Rusterizer
A software rasterizer made in Rust for the masterclass hosted by Luca Quartesan and Traverse Research.
Details
Version: v1.0
Language(s): Rust
Overview
Over a period of 3 weeks I worked on making a software raterizer in Rust. The first three days of this consisted of a masterclass held at BUas presented by Luca Quartesan. In this masterclass I learned the basics before I was let loose to do my own things.
There was a competition tied to this project, which I won. As a prize I got this beautiful 3D printed trophy

The engine
I made my own rasterisation engine as a crate for which the idea was to have a module that holds an interface for an app that the user can define their own functions in and a set of basic types related to rendering. A basic explanation of all features can be seen on the GitHub repo.

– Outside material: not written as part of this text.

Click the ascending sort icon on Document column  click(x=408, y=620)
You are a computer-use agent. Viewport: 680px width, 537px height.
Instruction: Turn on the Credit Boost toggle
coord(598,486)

I’ll go into more detail here on a couple of aspects here.
Textures
My idea with textures and samplers was to mimic the GPU structs as much as possible. That’s why I also made a system that supports a huge variety of texture formats. I achieved this by making use of Enums:
pub enum TextureDataHolder<T> {
Linear(Vec<Vec<T>>),
Morton2D(Vec<ZArray2D<T>>),
Morton3D(Vec<ZArray3D<T>>),
}
// The size of this is constant, so no memory is wasted
pub enum TextureData {
U8(TextureDataHolder<u8>),
U16(TextureDataHolder<u16>),
U32(TextureDataHolder<u32>),
U64(TextureDataHolder<u64>),
U128(TextureDataHolder<u128>),
}
The container type is then determined with
let unpacked_format = unpack_format(config.format);
let data_size = (unpacked_format.0.component_count() * unpacked_format.1.byte_size())
.next_power_of_two();
Tiled rendering
To achieve tiled rendering properly I needed to optimise the time each bin took to process. I noticed that my main bottleneck was the locking of a mutex. This led to me creating what I call my least sane Rust struct to date
#[derive(Debug)]
pub struct UnsafeHandle<T> {
handle: usize,
owned: bool,
phantom: PhantomData<T>,
}
I read and write to this by casting the handle from and to pointers
pub unsafe fn read(&self) -> &T {
unsafe { (self.handle as *const T).as_ref().unwrap() }
}
#[allow(clippy::mut_from_ref)]
pub unsafe fn write(&self) -> &mut T {
unsafe { (self.handle as *mut T).as_mut().unwrap() }
}
For my triangle binning struct I also had to cast to and from usize to get optimal performance on all threads
rayon::scope(|s| {
let bins = self.triangle_bins.as_mut_ptr();
unsafe {
for i in 0..self.triangle_bins.len() {
let bin_handle = bins.add(i) as usize;
let offset = self.offsets[i].cast::<f32>().unwrap();
s.spawn(move |_| {
let bin = (bin_handle as *mut Vec<Triangle>).as_mut().unwrap();
// snip...
});
}
}
};
As one of the colleagues from Traverse already stated this needs a lot of unsafe code to work properly.